Following the successful completion of the Advanced Cooking: Japanese Cuisine course on December 13, nine students at The Culinary Institute of America became the first American recipients of the Certification of Cooking Skills for Japanese Cuisine in Foreign Countries. After reviewing this innovative immersion into the cuisines and culture of Japan, the Organization to Promote Japanese Restaurants Abroad (JRO)—based on the guideline from the Japanese Ministry of Agriculture, Forestry, and Fisheries—authorized the CIA as the first location in the United States sanctioned to issue this special certification.

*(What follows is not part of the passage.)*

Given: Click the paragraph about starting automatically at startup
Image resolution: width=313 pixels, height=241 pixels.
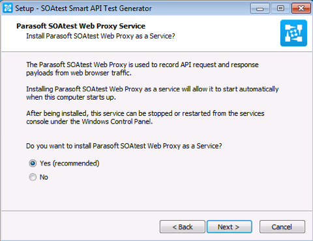Looking at the screenshot, I should click(x=153, y=93).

“We are most honored to have been selected by the government of Japan as the first U.S. institution authorized to certify culinary students as having achieved a significant level of mastery of Japanese cuisine,” says CIA president Dr. Tim Ryan. “At a time when interest in Japanese flavors and food culture is accelerating among the public and aspiring chefs, we are gratified to be playing a critical role in making this expertise more accessible.”

Culinary Institute of America student Jooho Hong works on the traditional preparation of ebi shinjo—a Japanese seafood dumpling—under the watchful eye of Chef Hiroki Murashima.

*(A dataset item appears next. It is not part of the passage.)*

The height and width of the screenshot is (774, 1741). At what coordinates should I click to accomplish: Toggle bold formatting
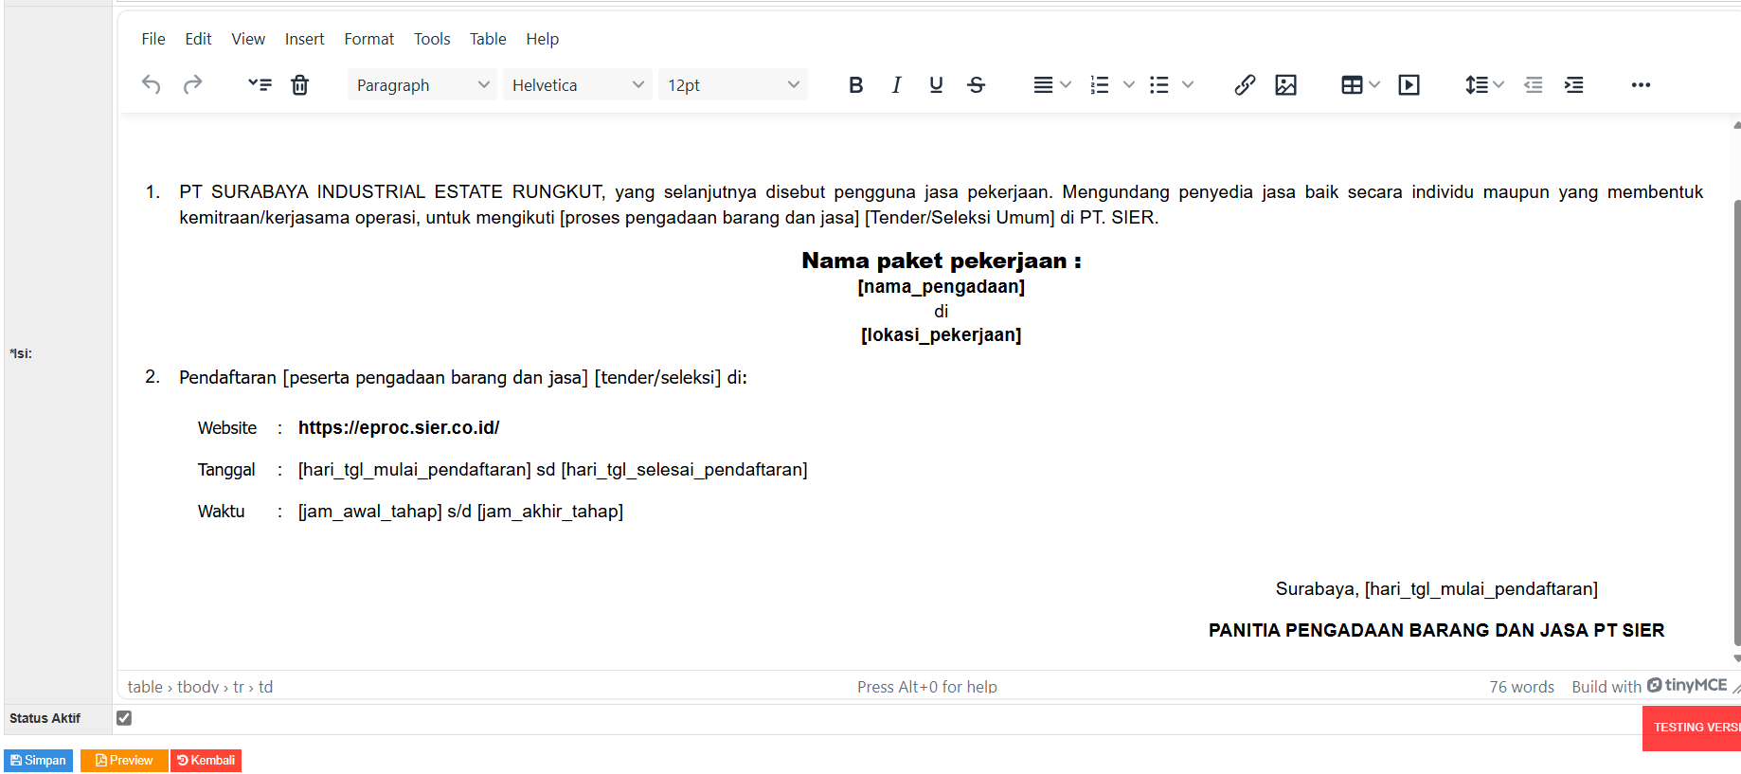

Advanced Cooking: Japanese Cuisine launched in the fall 2016 semester with the support of Suntory Group, one of the world’s leading consumer product companies. Offered to juniors and seniors pursuing a CIA bachelor’s degree, it was jointly taught by Chefs Martin Matysik of the CIA and Hiroki Murashima of the world-renowned Tsuji Culinary Institute in Osaka. Chef Murashima served as the CIA’s first Suntory Visiting Professor of Japanese Studies.

“Suntory is honored to have contributed to the opening of this course,” says Suntory executive officer Tomomi Fukumoto. “Students not only learn cooking techniques, but also Japanese traditions, as well as respecting nature and appreciating what each season gives us. The fact that Suntory is collaborating with the CIA to develop food professionals with deep knowledge about Japanese cuisine and Japanese traditions is a meaningful contribution for both the United States and Japan.”

The students received their bronze-level certifications after preparing and serving a kaiseki cuisine dinner on December 13 as their capstone project for the course.

“Over the past three months, these select CIA students experienced an intensive, multifaceted discovery of Japanese flavors, techniques, and food culture,” says Dr. Michael Sperling, the college’s vice president of academic affairs. “We are very grateful to Suntory for its vision and commitment in making this course possible, and to JRO for recognizing our students’ accomplishment in mastering the skills required to earn such an important certification.”

The class, which will be offered to CIA students again in fall 2017, covers Japanese history and culture, along with the ingredients, flavors, textures, and techniques of authentic Japanese cooking. It delves into dashi stocks, rice and noodles, sushi, tempura, and the principles of umami, as well as the cultural aspects of the Japanese dining table. The course is the first phase of a broader CIA Japanese studies initiative, underwritten by a multi-year grant from Suntory.